Pixel coordinate grounding data
---+---

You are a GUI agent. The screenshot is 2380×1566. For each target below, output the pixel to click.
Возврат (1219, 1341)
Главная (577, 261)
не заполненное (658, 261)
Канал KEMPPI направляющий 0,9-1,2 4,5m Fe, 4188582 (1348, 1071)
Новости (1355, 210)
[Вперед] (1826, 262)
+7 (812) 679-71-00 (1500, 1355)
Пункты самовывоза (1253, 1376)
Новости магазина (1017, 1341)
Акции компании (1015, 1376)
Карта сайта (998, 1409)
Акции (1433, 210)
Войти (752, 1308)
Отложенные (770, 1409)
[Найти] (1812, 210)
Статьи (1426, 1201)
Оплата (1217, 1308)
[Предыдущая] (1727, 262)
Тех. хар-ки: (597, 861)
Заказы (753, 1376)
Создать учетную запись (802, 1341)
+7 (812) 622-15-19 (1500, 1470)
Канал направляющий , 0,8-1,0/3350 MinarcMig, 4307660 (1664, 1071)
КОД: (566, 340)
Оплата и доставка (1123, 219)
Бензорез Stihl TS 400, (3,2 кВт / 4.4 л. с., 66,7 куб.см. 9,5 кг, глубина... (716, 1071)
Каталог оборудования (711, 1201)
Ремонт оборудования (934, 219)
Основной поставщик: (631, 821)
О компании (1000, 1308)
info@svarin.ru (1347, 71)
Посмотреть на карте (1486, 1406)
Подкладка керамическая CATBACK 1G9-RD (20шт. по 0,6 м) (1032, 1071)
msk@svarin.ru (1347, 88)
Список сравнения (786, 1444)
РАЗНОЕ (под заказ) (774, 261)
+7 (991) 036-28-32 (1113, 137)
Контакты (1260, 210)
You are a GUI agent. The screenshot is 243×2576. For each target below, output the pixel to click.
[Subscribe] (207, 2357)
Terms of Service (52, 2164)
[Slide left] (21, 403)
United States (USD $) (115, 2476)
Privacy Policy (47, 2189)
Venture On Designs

---+---

TASK BRIEF: Set down exactly what runs from the line containing "Контакты (1260, 210)" through the last line above, both lines included.

RESULT FOR THIS TASK:
Контакты (1260, 210)
You are a GUI agent. The screenshot is 243×2576. For each target below, output the pixel to click.
[Subscribe] (207, 2357)
Terms of Service (52, 2164)
[Slide left] (21, 403)
United States (USD $) (115, 2476)
Privacy Policy (47, 2189)
Venture On Designs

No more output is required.